- _TASK BRIEF_
Go through the records below and return each line that has "PROSEDUR" in it.
☆ ☆ ☆
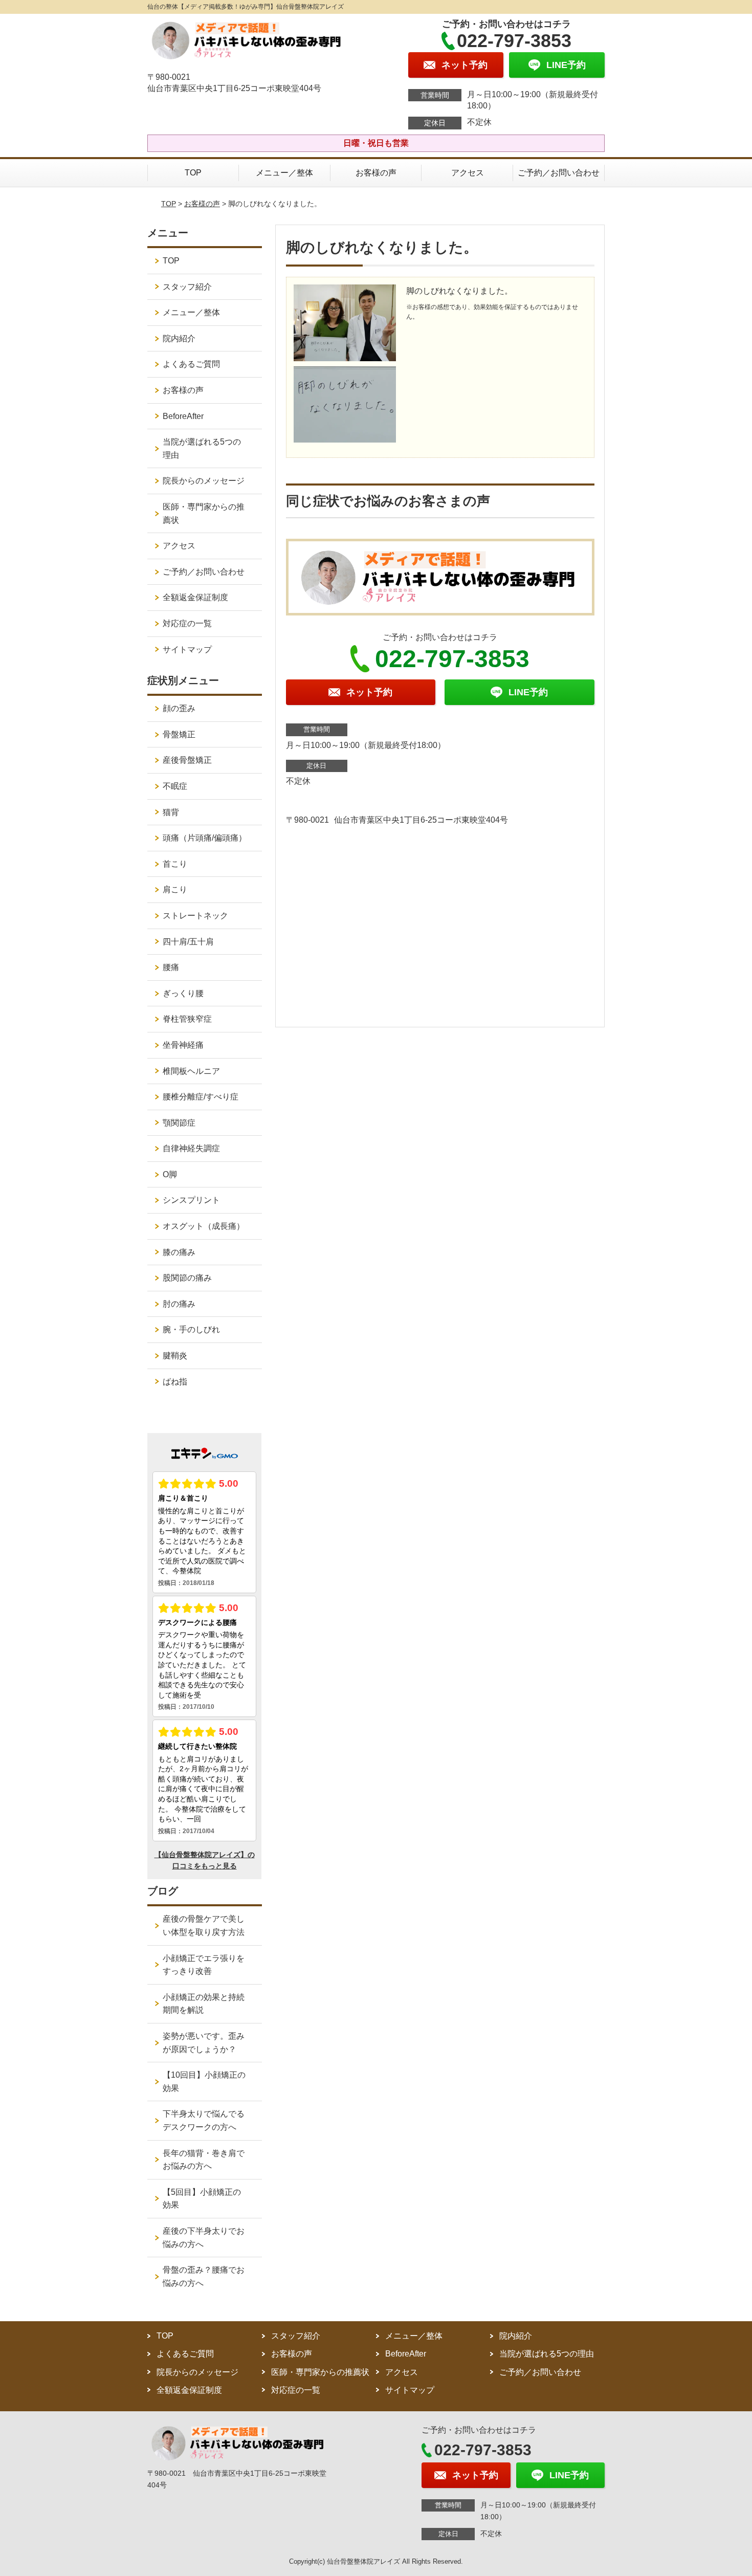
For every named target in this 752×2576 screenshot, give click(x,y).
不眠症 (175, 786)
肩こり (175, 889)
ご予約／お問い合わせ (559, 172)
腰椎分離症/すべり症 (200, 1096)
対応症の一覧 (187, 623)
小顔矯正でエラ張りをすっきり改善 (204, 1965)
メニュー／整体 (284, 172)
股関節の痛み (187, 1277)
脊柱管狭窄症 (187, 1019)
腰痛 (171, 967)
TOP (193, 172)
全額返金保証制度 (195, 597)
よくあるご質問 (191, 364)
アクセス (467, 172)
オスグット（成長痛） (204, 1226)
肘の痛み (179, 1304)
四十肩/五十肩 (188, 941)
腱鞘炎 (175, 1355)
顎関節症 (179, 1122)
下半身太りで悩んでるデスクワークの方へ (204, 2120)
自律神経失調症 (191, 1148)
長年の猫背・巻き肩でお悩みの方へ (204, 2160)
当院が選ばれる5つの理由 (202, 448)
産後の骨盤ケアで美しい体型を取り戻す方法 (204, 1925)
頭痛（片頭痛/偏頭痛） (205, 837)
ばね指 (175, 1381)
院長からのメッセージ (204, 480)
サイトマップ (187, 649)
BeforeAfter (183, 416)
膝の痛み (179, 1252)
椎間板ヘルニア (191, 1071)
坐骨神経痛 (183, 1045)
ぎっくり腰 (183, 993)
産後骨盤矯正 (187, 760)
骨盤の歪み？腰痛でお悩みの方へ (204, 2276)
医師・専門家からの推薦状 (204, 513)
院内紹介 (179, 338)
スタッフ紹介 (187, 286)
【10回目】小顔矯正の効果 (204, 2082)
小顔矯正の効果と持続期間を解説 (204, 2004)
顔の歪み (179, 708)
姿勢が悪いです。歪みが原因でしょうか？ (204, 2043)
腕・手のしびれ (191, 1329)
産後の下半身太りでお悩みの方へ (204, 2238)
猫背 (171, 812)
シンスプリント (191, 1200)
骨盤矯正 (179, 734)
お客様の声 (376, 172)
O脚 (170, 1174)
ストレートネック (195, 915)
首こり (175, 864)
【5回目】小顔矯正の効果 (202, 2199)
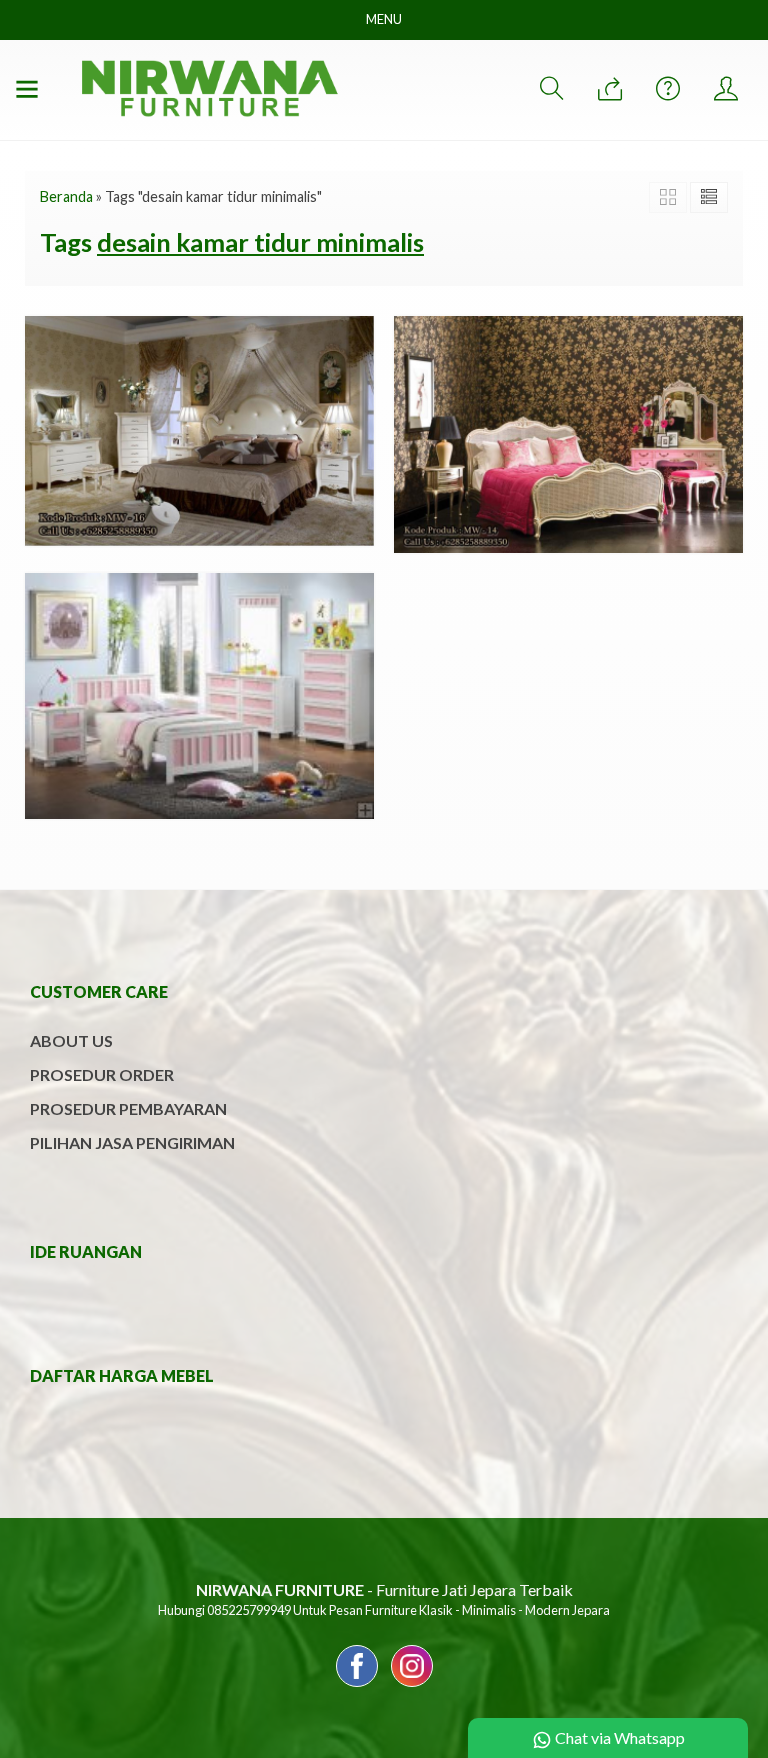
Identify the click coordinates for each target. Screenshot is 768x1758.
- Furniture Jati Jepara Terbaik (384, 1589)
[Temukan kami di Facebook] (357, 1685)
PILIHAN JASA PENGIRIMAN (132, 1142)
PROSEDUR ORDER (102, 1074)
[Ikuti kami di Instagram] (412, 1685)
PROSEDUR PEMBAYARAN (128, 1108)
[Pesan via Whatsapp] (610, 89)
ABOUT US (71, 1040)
☆ ☆ ☆
- _RESPONSE TO THE TASK_
PROSEDUR ORDER (102, 1074)
PROSEDUR PEMBAYARAN (128, 1108)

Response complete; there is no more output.